For biometric sensing, I wanted to try out how to detect breathing and heart rate. For this I got two sensors: a humidity/temperature sensor (a HIH8000 series sensor from Honeywell) and an optical sensor based on a reference design for pulse measurement (the MAX30101 from Maxim).
During the residency I got both of these to work with the Sense/Stage MiniBee to get the data wireless to my computer. I did some very basic tests looking at the data to get a sense whether breath and heartrate could be detected and measured with them.

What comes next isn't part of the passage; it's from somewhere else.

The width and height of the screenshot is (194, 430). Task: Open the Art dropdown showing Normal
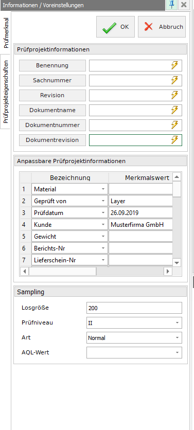pyautogui.click(x=177, y=337)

With the humidity/temperature sensor I got quite nice results holding the sensor in front of my mouth or in front of my nose. Both temperature and humidity values are fluctuating nicely along with my breath. Humidity occasionally has a shift in overall level when the breathing rhythm is changed, so to make a good measurement of the rhythm, I will need to do some filtering to only look at the fluctuation of the breathing. The data looks promising, so the next step is to figure out how to make something in front of the mouth/nose to mount the sensor. I also would like to combine this sensor with one or two small microphones as an additional way of measuring the air flow and possibly sounds that are uttered by the wearer. And maybe, there should also be a speaker to replace these sounds with something controlled algorithmically.
For the heartrate: I got the sensor working and used the algorithm that was provided in example libraries to detect the peaks in the measured signal. While this works fairly well, occasionally a beat is missed or a second peak is detected. That means that either the peak detection algorithm needs to be improved, or I just need to filter a bit for these errors. In terms of placement, I had the impression that placing the sensor on the earlobe is more reliable than placing it on a fingertip. Possibly there are other parts of the body that may work well.
For the vision I worked both on the sensor: how the prothesis will see things, as well as how the vision would be altered and mediated.
For sensing vision, I decided not to use a camera, but instead use a more low resolution sensor. I found a thermal sensor (the AMG88xx) that senses the temperature variations in an 8x8 grid. It does this with quite a good resolution: 0.25 degrees Celsius resolution. From each of the 64 pixels a 16-bit value is obtained from the sensor. To make this work well with sending out the data wireless, I had to package the result in blocks of 16 pixel values as otherwise the package to be sent wireless got too big. But still with this approach I can get an update rate of 20 Hz, which is fast enough for the sensor.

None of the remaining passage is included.